Crociata: il sacerdote non deve essere né un mestierante né un mago

«Abbiamo bisogno di tornare sempre di nuovo sulle cose importanti della vita cristiana. Siamo esseri limitati, che possono occuparsi di una cosa per volta, e perciò rischiano di disperdersi dietro tanti pensieri dimenticando motivazioni di fondo e attenzioni essenziali (…). Abbiamo sempre bisogno di tornare all’essenziale della nostra vita e della nostra fede, un bisogno che si è fatto ancora più stringente in quest’epoca». Così monsignor Mariano Crociata, segretario generale della Cei, a un ritiro spirituale di vescovi, presbieteri e diaconi del Friuli-Venezia Giulia che si è tenuto a Udine ai primi di novembre.

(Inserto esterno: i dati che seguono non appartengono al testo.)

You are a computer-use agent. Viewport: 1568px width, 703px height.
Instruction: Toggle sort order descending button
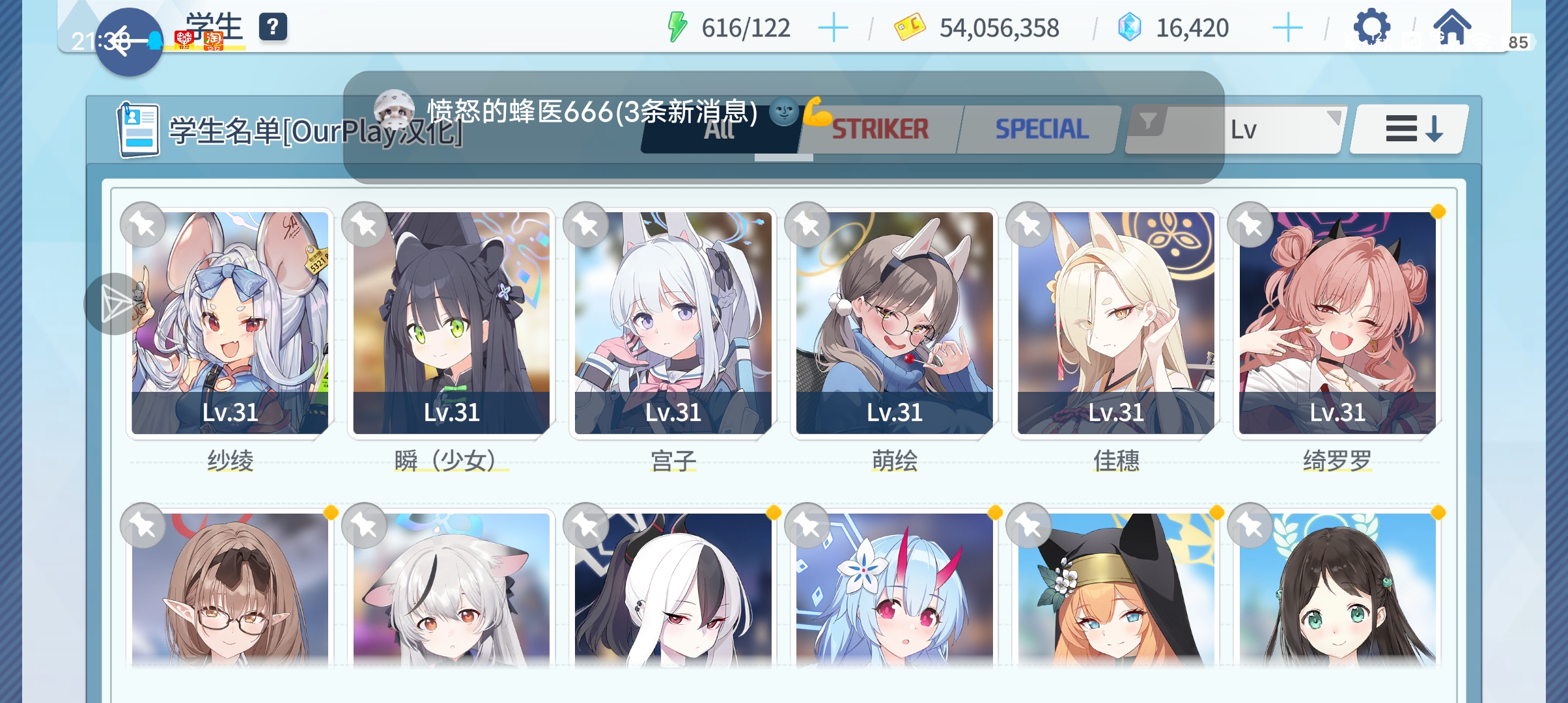(x=1410, y=129)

Il sacerdote, ha proseguito il presule, non dovrebbe mai perdere di vista «che, quando celebra e svolge il suo ministero, mette in gioco la sua salvezza insieme a quella degli altri. In particolare egli deve guardarsi dai due pericoli che minacciano la specificità del suo servizio, e cioè quello di ridursi a mestierante o, all’opposto, a mago. Il solo modo di sottrarsi a tali pericoli è conservare e coltivare il senso del “mistico” (…). Il senso del mistico è il senso di Dio, la coscienza umilmente credente di avere realmente (cioè sacramentalmente e santamente, e non solo simbolicamente) a che fare con Dio. Se vogliamo, è il timore di cui parlano diffusamente i sapienti d’Israele. Un ministro sa di avere a che fare con Dio quando celebra, quando lo annuncia e insegna, ma anche quando tratta le persone, e in particolare si relaziona a loro nell’attività pastorale. E le persone, non meno dei sacramenti e della Scrittura, sono terreno sacro, terra di Dio da accostare con incondizionato rispetto e attenzione».
Le parole di monsignor Crociata sono state riprese dall’Avvenire del 9 novembre.